Max-Theurer, Tochter der 1980er-Olympiasiegerin Elisabeth, hat vor allem den Fall Werth nicht fassen können. "Ich war wie vom Blitz getroffen. Sie ist ja nicht auf der Nudelsuppe dahergeschwommen." Es gelte zweierlei festzuhalten. Erstens: "Es ist nichts zu entschuldigen, was unerlaubt die Leistung eines Pferdes steigern soll." Zweitens: "Es ist drastisch, was alles verboten ist und wie vorsichtig man sein muss." Das betreffe etwa schon einige Gelsensprays, freilich natürlich nicht jenes Mittel, das Werths Whisper nicht so rasch abbauen konnte, wie Doktor Stihl berechnet hatte. Max-Theurer kennt Stihl nicht, vertraut ihrer eigenen Tierärztin (Uschi Barth), ist "übervorsichtig und wird immer vorsichtiger".

"Nicht sehr glücklich" war für Max-Theurer eine Äußerung Ludger Beerbaums, des viermaligen Olympiasiegers im Springreiten. Er sagte, er hatte "in der Vergangenheit die Haltung: Erlaubt ist, was nicht gefunden wird". Max-Theurer: "Viele Menschen reiten einfach gerne und wollen nur das Beste für ihre Pferde." Die Salzburgerin selbst, nach ihrem 27. Olympiaplatz heuer bereits mehrmals im Spitzenfeld, sieht sich freilich in einer "glücklichen Situation", sie ist gut situiert und also nicht auf Preisgelder oder Pferdeverkäufe angewiesen. "Wenn bei dem Pferd, mit dem ich antreten will, nur eine Kleinigkeit nicht passt, trete ich mit diesem Pferd nicht an." Ihre Rösser seien "Sportpartner", zu denen sie "ein freundschaftliches Verhältnis" pflege.
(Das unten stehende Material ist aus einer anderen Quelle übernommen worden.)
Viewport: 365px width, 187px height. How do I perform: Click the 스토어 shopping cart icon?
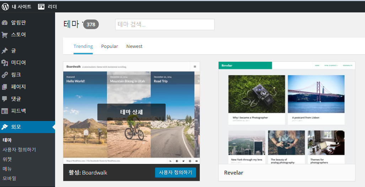coord(5,35)

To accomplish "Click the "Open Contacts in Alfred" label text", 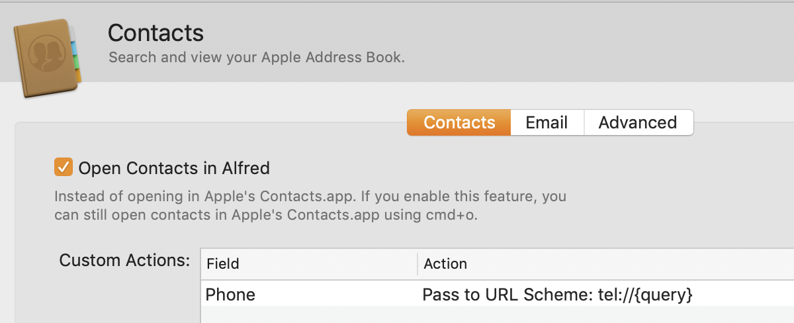I will 174,168.
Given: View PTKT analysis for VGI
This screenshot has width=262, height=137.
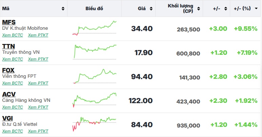Looking at the screenshot, I should click(x=38, y=131).
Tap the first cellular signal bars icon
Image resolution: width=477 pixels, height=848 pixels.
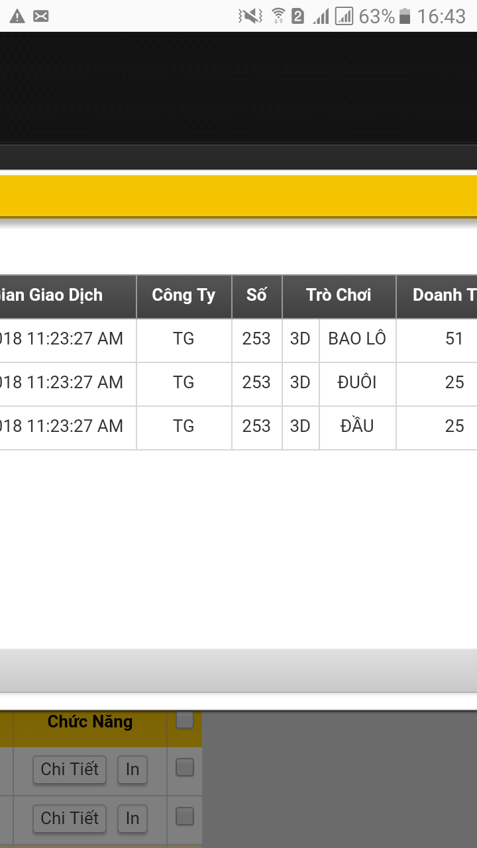[x=321, y=17]
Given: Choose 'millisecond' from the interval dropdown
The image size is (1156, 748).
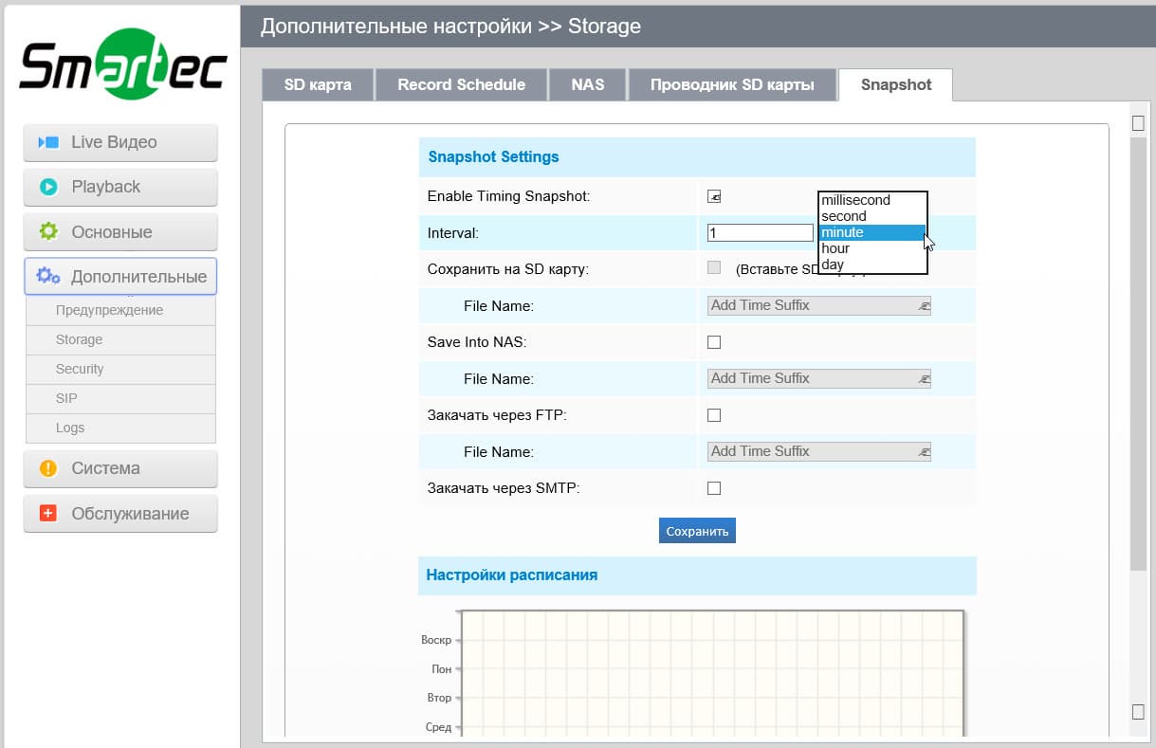Looking at the screenshot, I should [x=855, y=200].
Deutsche Medien vergleichen den Pferde- mit dem Radsport, und Aachens CHIO-Geschäftsführer Michael Mronz kommt tatsächlich wie ein Radfunktionär daher, beklagt nicht die Dopingfälle, sondern lobt die strengen Richtlinien. "So schlimm der Fall Werth für den Reitsport war, so gut ist er für die neuen Regeln", sagt Mronz. "Wir müssen diesen Weg weiterverfolgen. Nur so haben wir eine Chance auf sauberen Sport." Aachen kündigt verschärfte Anti-Doping-Maßnahmen an. Jedes achte Pferd wird kontrolliert, die Beine der Tiere werden per Thermografie-Kamera auf unerlaubte Scharfmacher untersucht. Und jetzt wollen die deutschen Springreiter auch jede Medikation dokumentieren und mit dem Teamtierarzt abstimmen. Erst jetzt. (Fritz Neumann, DER STANDARD Printausgabe 30.06.2009)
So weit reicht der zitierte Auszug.